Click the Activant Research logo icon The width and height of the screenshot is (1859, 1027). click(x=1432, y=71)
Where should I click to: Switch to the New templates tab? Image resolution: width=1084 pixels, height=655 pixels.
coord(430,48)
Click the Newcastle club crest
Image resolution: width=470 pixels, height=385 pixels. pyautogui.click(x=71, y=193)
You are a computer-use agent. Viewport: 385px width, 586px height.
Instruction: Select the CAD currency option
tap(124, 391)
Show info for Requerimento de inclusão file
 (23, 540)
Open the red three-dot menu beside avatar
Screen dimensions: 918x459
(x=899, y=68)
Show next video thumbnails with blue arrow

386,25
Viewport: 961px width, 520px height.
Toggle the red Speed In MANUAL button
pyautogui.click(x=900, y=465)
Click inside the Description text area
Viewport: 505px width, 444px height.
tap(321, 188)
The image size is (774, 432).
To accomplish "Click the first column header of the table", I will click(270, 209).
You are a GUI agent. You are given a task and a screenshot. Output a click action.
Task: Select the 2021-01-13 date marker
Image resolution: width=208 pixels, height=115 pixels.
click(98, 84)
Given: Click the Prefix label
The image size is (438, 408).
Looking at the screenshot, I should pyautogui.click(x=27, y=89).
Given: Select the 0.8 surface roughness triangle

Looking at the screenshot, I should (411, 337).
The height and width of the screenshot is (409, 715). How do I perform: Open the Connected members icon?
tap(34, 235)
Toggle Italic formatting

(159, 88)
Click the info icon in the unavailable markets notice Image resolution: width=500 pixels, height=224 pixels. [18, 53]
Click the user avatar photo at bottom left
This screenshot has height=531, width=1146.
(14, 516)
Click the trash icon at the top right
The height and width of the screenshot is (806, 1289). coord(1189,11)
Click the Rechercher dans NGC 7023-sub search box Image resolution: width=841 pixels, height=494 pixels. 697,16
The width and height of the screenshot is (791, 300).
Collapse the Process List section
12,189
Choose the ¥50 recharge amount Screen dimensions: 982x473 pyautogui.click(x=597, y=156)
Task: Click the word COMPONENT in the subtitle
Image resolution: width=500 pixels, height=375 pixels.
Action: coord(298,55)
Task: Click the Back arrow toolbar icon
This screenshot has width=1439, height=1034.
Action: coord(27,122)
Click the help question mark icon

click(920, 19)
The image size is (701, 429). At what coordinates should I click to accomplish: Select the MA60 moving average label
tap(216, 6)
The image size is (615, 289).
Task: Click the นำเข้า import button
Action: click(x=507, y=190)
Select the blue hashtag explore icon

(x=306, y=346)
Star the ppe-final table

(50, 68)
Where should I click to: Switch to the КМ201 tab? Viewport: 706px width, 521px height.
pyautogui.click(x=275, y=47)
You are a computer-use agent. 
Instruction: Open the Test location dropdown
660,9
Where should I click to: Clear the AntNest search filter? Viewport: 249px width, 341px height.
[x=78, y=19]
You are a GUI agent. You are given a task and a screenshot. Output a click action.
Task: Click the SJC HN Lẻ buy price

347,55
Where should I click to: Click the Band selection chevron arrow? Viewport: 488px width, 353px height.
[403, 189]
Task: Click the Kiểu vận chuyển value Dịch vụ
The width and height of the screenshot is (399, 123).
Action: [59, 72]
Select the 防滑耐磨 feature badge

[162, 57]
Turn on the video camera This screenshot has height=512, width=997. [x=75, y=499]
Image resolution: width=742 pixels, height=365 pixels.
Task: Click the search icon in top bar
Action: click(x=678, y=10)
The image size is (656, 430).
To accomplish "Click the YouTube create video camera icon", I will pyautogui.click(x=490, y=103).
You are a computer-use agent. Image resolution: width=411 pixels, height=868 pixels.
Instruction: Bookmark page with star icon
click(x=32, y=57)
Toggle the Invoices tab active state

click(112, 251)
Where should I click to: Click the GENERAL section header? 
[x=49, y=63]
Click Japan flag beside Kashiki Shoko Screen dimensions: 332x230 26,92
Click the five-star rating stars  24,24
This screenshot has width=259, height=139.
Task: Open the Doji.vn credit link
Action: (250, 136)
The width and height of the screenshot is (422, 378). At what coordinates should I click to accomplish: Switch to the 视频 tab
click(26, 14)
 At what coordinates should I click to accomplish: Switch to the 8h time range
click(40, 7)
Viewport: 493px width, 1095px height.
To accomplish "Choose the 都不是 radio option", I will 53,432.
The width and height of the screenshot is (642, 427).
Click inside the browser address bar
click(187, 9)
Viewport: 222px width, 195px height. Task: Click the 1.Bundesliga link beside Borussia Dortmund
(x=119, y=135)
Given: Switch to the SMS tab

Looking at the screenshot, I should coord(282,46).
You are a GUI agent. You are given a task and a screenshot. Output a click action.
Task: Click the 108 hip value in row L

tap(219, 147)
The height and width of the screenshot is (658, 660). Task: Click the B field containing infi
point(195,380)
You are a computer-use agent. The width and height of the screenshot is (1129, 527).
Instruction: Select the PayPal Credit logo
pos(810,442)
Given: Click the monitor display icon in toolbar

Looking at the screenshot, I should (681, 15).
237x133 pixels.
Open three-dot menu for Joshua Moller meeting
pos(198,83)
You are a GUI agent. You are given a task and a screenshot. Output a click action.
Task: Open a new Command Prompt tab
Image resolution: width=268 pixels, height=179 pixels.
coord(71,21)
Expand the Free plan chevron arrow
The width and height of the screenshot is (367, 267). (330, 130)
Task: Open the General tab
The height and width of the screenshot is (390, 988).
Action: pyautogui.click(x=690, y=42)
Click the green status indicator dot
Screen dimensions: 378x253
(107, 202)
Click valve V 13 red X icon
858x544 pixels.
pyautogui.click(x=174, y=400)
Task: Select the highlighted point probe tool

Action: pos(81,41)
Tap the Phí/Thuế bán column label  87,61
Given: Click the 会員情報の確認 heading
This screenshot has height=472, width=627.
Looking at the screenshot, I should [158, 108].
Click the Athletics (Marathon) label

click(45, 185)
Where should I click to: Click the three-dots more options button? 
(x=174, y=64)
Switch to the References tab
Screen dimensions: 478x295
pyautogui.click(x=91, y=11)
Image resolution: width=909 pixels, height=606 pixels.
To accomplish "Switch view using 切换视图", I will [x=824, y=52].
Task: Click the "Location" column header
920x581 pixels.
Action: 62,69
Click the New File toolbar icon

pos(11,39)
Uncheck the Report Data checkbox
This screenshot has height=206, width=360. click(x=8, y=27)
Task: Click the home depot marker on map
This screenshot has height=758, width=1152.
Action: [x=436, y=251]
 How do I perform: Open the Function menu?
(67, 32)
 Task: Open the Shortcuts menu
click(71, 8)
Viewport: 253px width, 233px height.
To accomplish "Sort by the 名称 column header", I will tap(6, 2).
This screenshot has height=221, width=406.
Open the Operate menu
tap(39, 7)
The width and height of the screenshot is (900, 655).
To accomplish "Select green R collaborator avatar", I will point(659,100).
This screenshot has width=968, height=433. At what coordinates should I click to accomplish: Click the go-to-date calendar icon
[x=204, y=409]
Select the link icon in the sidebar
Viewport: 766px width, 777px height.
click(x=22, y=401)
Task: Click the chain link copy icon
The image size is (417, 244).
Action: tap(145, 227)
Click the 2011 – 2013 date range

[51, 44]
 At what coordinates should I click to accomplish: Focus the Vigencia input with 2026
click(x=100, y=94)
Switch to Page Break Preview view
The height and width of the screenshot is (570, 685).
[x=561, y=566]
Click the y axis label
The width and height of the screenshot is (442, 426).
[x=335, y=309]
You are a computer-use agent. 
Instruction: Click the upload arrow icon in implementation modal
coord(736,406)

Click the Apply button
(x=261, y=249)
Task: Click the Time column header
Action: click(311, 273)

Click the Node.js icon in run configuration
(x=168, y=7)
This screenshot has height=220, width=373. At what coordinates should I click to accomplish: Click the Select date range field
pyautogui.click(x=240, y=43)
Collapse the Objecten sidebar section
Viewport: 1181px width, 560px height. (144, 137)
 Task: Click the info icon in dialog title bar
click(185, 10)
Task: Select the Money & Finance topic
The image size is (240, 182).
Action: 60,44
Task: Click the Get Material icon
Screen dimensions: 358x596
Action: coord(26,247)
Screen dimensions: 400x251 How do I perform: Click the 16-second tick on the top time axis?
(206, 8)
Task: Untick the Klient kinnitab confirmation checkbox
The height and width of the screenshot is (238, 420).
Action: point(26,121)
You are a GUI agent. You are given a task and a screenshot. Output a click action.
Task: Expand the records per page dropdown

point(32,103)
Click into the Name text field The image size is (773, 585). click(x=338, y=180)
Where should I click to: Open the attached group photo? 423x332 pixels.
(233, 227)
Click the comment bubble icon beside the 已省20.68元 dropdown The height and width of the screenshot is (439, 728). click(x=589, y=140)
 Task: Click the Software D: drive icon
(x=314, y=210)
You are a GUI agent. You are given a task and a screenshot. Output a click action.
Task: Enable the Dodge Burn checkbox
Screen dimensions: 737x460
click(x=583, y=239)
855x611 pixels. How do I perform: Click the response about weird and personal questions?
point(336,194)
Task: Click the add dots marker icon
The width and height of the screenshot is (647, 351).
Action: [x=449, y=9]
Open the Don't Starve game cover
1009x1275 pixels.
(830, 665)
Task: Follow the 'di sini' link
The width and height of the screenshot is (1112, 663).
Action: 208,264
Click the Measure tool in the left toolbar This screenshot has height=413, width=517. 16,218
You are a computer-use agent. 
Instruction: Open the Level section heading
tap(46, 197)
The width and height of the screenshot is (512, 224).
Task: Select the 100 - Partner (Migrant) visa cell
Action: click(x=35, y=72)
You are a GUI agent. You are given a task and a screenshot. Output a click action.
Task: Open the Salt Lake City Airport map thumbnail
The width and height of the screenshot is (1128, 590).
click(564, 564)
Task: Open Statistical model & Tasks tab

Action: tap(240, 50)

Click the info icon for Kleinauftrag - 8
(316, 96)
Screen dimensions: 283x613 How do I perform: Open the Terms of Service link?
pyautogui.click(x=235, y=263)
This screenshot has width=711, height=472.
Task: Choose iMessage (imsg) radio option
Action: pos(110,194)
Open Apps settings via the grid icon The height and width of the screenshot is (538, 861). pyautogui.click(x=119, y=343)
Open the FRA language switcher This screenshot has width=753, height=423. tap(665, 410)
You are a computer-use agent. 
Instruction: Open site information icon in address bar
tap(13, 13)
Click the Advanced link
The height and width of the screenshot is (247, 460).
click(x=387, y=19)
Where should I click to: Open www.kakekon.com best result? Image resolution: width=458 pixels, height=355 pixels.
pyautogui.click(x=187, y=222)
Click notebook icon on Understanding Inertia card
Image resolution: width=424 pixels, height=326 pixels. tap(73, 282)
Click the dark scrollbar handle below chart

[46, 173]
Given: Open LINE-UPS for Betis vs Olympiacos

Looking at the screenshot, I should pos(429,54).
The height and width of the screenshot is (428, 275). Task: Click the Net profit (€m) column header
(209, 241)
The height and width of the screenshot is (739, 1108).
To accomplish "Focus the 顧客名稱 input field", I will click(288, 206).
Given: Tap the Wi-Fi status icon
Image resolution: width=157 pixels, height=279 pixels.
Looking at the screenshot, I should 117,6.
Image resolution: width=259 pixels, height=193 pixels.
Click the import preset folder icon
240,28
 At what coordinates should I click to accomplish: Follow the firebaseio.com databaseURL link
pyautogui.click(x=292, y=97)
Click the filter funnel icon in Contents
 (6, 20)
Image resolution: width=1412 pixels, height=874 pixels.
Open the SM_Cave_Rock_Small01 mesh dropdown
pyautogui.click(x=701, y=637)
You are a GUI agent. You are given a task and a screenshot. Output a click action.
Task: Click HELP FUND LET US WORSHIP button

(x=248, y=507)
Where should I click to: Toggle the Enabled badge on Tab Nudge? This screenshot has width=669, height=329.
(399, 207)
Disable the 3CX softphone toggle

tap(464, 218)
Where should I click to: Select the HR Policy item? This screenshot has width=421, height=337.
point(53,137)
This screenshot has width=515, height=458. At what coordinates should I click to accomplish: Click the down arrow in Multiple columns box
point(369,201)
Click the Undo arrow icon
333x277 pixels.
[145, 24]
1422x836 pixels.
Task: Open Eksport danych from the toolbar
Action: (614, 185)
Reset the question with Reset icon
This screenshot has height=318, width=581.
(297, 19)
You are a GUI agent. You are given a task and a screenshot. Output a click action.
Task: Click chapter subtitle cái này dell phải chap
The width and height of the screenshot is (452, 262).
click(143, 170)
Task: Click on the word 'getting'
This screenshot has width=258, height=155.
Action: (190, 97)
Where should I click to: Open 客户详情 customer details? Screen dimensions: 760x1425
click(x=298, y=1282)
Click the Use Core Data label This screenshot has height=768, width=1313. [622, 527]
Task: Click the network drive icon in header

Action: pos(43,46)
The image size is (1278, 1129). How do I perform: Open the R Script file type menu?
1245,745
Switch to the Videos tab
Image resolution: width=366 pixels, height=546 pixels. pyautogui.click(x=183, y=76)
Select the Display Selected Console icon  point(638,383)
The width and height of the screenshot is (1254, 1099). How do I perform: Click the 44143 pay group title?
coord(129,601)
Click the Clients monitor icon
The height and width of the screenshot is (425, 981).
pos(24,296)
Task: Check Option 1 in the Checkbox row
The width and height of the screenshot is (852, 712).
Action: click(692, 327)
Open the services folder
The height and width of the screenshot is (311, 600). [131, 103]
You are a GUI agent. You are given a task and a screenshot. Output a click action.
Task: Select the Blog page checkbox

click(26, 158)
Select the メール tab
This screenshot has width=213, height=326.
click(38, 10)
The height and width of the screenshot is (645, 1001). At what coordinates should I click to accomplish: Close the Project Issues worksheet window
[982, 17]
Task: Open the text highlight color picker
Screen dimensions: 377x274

____

Say how many lines in the entries contain the string "subtitle", and leave out everything else.

2